A trawling boat is photographed through a net on a blue-gray sea.
Herbert Knosowski
/
AP
A fishing cutter, photographed through the net of another boat, trawls for shrimp at Germany's North Sea coastline near the Jade river on Monday, Aug. 22, 2005.

A ban on inshore shrimp trawling is moving quickly toward a vote in the North Carolina Senate.

On Tuesday morning, the provision was inserted into House Bill 442, which deals with recreational fishing of flounder and red snapper. It's scheduled for a vote on the Senate floor Wednesday afternoon.

It would outlaw shrimp trawling except in Atlantic Ocean waters at least a half-mile offshore, matching regulations in Virginia and South Carolina.

"We're the only state on the East Coast that allows that," Sen. Phil Berger, R-Rockingham, told reporters late Tuesday, saying the issue has "needed attention for a long time."

Commercial shrimpers say their industry would be decimated.

"Shrimping is the lifeblood of a lot of counties," commercial fisherman Thomas Newman said during the Senate Rules Committee meeting Tuesday. "You're going to cut off 75% of the shrimp we produce."

The state awarded 270 commercial shrimp licenses in 2023. Those shrimpers hauled in over 6.5 million pounds of shrimp, worth an estimated $14.1 million, according to Division of Marine Fisheries statistics.

Around half of those shrimp were landed in the Pamlico Sound, the same report says, and that's been the case since 1994.

Bycatch an issue

Sen. David W. Craven Jr., R-Randolph, said changes are needed because so many fish species get unintentionally caught in shrimp nets.

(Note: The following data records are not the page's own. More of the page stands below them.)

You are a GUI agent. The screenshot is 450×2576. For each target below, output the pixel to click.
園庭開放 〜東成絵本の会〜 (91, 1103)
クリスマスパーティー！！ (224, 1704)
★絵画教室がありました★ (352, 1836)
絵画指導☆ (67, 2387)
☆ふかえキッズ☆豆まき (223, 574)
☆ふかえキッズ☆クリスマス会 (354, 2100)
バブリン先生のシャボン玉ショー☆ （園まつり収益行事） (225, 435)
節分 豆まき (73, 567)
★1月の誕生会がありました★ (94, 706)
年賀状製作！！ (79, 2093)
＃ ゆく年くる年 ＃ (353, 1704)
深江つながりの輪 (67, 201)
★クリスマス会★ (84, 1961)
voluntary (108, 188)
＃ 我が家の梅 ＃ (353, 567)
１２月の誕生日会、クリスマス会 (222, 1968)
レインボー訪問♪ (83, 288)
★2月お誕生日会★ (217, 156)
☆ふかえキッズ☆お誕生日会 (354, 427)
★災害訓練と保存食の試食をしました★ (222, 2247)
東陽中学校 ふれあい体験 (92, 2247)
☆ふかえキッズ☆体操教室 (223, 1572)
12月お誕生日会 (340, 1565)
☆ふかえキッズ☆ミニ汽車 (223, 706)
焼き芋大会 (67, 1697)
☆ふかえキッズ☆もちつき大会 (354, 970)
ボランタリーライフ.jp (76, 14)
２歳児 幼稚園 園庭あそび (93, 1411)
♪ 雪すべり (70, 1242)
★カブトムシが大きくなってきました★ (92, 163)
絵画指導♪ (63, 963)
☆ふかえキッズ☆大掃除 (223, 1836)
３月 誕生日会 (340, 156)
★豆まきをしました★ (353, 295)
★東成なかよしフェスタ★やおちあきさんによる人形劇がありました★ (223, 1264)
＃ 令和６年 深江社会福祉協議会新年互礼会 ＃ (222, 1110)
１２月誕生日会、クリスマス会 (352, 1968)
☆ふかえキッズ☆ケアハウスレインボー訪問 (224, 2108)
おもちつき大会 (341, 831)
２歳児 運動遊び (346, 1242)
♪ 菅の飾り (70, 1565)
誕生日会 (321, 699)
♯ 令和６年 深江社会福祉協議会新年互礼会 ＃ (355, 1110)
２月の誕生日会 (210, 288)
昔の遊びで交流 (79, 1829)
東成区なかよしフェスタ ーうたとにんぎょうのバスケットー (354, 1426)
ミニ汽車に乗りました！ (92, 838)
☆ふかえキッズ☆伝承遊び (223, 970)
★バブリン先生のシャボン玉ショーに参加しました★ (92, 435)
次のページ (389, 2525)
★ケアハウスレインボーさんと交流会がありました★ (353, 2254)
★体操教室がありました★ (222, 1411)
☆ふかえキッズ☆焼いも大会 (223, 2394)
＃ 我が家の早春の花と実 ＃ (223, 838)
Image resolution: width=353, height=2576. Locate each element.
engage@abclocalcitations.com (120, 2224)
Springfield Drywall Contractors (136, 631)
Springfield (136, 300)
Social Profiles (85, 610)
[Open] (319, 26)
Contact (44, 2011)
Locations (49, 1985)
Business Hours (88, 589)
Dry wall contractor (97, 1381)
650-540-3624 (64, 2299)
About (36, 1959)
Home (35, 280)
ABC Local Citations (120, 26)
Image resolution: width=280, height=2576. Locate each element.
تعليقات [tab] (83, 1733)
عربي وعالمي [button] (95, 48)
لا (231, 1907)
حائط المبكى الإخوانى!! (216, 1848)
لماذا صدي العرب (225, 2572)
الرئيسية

"It is estimated that for every pound we harvest of shrimp, 4 pounds of bycatch — which is a lot of other species of fish that's getting caught in the net, potentially dying," Craven said during a meeting of the Senate Committee on Agriculture, Energy and Environment, where he introduced the amendment.

Trawlers drag large nets behind their boats that can drag the bottom in the state's typically shallow estuaries, disrupting habitats and trapping fish that grow up there.

Croaker, spot, weakfish and flounder "are of particular concern due to their value as economically important recreation and commercial fisheries, as well as concern about their stock status," the state's shrimp management plan states.

Federally protected species like sea turtles and sturgeon are also vulnerable, research shows.

"This is just an archaic thing that we have allowed to happen," said Sen. Bill Rabon, R-Brunswick. "It's going to take a lot of fortitude for people to stand up and say: 'I really, I don't like it, but it is the best policy.' And at the end of the day, our challenge here is good policy, not friendships and friends at home."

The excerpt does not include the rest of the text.